> [GOAL OF THE EXERCISE] Let the line containing "Given: Go to the Transfer tab" serve as the first line of the answer and the final line of the entries as its last, with every line between copied exactly.

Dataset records
=== Section Start ===

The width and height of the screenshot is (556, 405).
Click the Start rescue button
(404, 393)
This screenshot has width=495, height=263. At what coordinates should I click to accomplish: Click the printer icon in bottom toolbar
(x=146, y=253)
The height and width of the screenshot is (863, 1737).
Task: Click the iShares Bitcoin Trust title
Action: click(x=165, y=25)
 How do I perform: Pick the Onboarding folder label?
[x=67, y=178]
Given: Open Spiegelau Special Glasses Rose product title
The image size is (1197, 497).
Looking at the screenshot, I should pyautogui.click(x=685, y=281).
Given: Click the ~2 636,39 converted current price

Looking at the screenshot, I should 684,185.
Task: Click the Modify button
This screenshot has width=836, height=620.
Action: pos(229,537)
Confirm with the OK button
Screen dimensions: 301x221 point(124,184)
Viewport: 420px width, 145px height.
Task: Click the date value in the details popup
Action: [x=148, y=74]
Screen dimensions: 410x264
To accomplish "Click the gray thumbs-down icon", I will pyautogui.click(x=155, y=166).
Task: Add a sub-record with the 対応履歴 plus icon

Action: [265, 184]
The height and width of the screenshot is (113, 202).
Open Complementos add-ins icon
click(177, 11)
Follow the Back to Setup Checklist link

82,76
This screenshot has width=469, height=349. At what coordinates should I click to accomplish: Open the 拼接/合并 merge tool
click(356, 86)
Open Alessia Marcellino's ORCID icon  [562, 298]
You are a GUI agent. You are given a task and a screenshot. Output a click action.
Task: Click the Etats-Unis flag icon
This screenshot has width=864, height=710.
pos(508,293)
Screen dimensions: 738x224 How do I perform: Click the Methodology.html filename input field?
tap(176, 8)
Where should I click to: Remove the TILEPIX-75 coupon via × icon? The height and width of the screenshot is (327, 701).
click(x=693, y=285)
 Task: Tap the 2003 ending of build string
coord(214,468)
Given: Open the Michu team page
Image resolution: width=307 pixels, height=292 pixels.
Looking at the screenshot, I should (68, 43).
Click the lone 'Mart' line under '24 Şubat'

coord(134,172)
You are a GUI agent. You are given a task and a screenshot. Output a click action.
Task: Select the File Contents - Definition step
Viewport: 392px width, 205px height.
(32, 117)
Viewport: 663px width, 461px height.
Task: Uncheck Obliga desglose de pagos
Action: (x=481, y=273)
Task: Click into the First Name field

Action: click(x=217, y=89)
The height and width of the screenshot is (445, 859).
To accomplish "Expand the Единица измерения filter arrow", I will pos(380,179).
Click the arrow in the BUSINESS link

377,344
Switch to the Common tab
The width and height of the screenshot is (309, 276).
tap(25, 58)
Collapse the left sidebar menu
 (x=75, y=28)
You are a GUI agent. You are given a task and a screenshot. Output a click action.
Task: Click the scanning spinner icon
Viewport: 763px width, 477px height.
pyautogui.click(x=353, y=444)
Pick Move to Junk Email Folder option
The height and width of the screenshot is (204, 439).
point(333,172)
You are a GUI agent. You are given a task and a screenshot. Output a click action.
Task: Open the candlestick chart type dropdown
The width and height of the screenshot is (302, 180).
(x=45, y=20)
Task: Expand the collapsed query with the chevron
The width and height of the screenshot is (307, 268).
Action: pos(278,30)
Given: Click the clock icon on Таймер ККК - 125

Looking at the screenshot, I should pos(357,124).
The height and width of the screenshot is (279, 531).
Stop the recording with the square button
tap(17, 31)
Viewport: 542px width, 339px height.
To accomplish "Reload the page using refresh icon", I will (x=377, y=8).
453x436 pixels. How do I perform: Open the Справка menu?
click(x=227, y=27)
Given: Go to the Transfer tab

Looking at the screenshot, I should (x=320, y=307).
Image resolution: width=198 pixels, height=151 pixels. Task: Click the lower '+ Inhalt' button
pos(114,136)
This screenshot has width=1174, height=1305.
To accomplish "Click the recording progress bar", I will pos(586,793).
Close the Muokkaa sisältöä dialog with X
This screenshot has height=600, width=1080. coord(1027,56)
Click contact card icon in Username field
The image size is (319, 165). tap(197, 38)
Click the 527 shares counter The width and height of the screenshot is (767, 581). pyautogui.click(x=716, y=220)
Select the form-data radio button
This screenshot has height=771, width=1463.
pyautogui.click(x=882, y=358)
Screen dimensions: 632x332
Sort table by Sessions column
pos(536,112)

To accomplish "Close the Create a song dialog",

=== Section End ===

> [FINAL ANSWER]
Given: Go to the Transfer tab

Looking at the screenshot, I should (x=320, y=307).
Image resolution: width=198 pixels, height=151 pixels. Task: Click the lower '+ Inhalt' button
pos(114,136)
This screenshot has width=1174, height=1305.
To accomplish "Click the recording progress bar", I will pos(586,793).
Close the Muokkaa sisältöä dialog with X
This screenshot has height=600, width=1080. coord(1027,56)
Click contact card icon in Username field
The image size is (319, 165). tap(197, 38)
Click the 527 shares counter The width and height of the screenshot is (767, 581). pyautogui.click(x=716, y=220)
Select the form-data radio button
This screenshot has height=771, width=1463.
pyautogui.click(x=882, y=358)
Screen dimensions: 632x332
Sort table by Sessions column
pos(536,112)

To accomplish "Close the Create a song dialog",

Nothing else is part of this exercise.